WHAT TO DO
Rewrite the entries below, changing every "Task" to "Instruction" and leaving everything else unchanged. Omit the pictures from your version.

(Collection entries)
****
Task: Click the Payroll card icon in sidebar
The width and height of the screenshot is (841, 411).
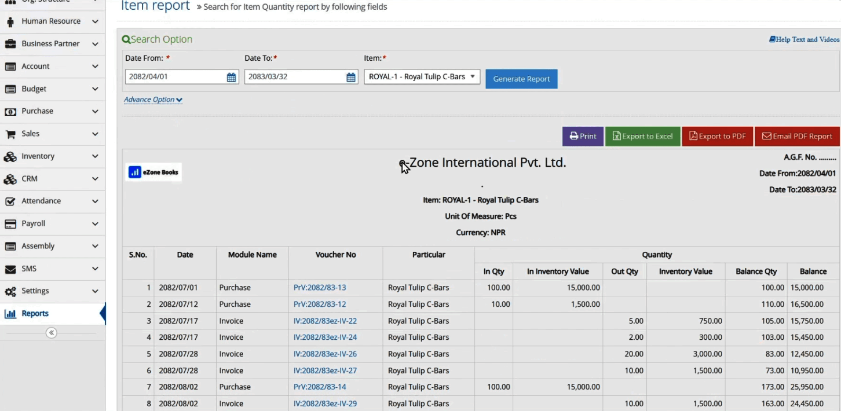Action: tap(10, 223)
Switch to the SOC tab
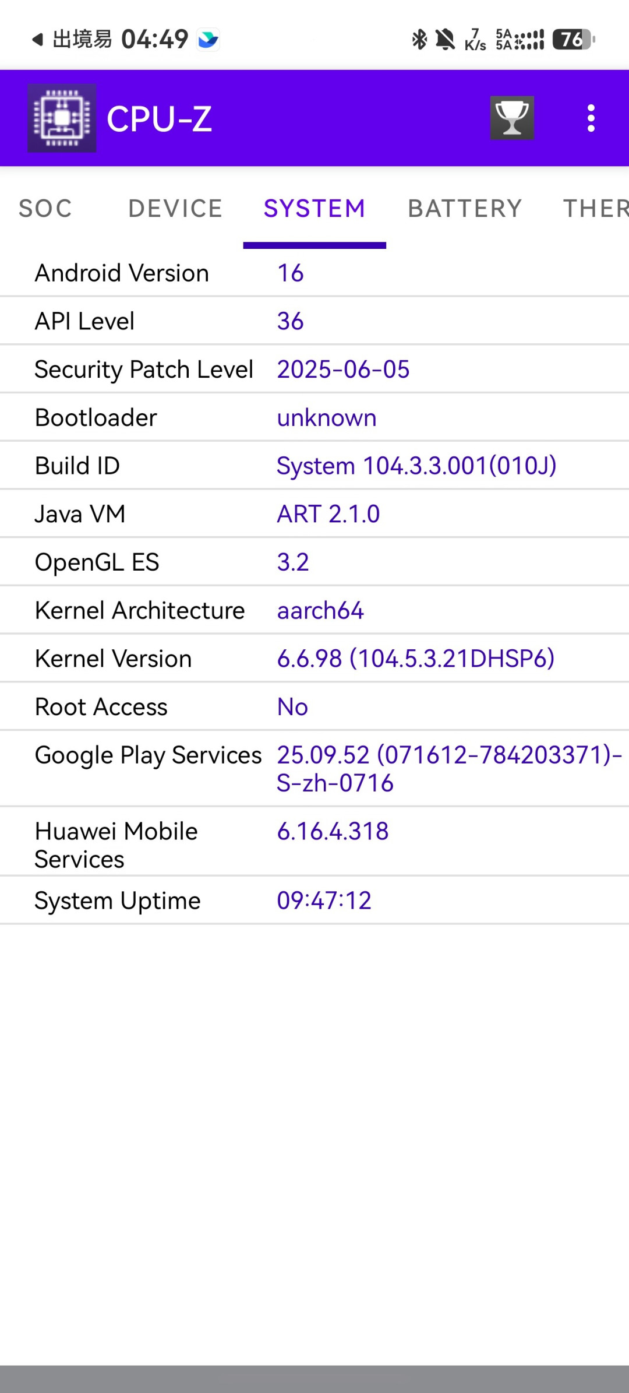 [x=45, y=208]
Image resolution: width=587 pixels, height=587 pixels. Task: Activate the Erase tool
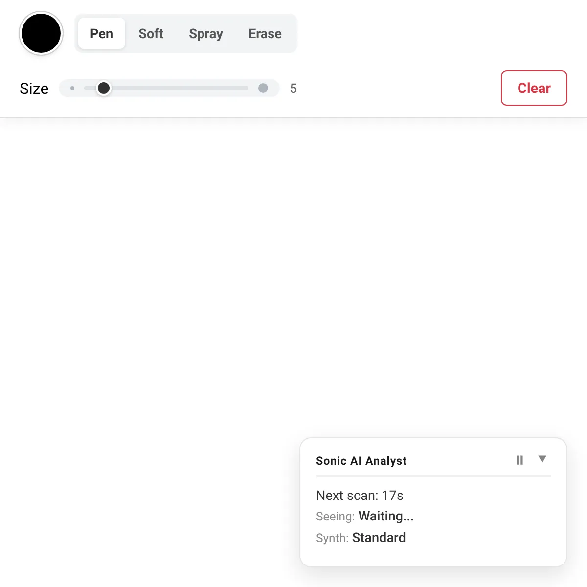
****
OUTPUT OF THE TASK
Instruction: Click the Payroll card icon in sidebar
The width and height of the screenshot is (841, 411).
Action: tap(10, 223)
Switch to the SOC tab
 [x=45, y=208]
Image resolution: width=587 pixels, height=587 pixels. Instruction: Activate the Erase tool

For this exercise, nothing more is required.